**YOUR OBJECTIVE:** Each line of the listing that contains the word "will" is to be copied.

**EXCERPTED DATA:**
● ● ● ● ●

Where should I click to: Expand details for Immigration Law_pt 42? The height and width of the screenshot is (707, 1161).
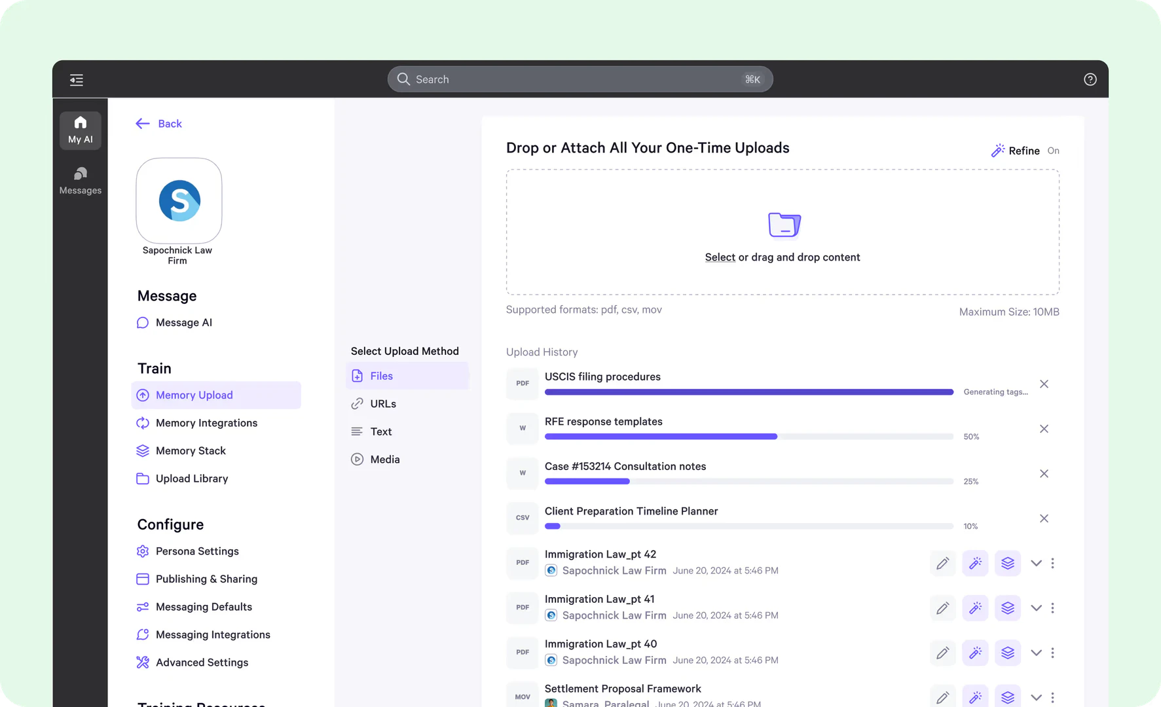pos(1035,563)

● ● ● ● ●

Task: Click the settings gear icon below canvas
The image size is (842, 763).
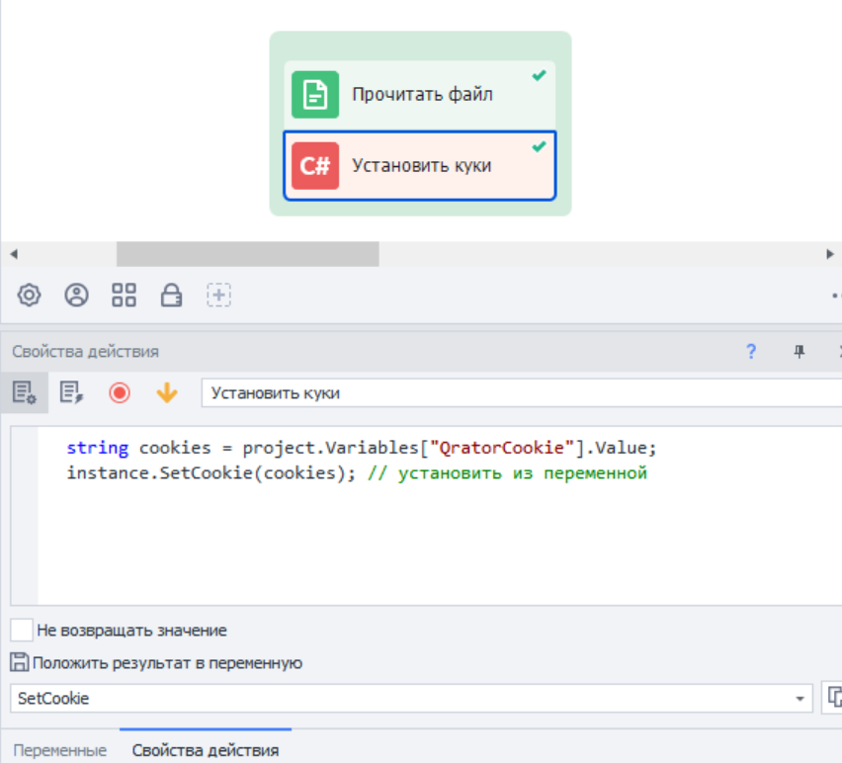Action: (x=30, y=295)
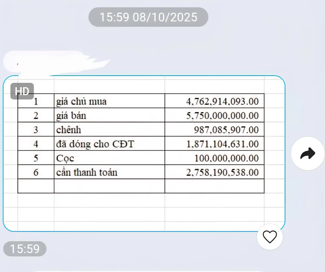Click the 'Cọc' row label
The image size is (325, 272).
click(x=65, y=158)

● ● ● ● ●

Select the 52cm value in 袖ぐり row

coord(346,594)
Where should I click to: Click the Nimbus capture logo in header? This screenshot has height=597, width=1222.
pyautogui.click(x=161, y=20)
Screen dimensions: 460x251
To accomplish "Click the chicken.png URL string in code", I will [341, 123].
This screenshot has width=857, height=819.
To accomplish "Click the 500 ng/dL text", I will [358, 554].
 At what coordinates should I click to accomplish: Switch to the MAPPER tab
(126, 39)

● ● ● ● ●

**REPLY TO THE TASK:**
To accomplish "Click the chicken.png URL string in code", I will [341, 123].
To accomplish "Click the 500 ng/dL text", I will [358, 554].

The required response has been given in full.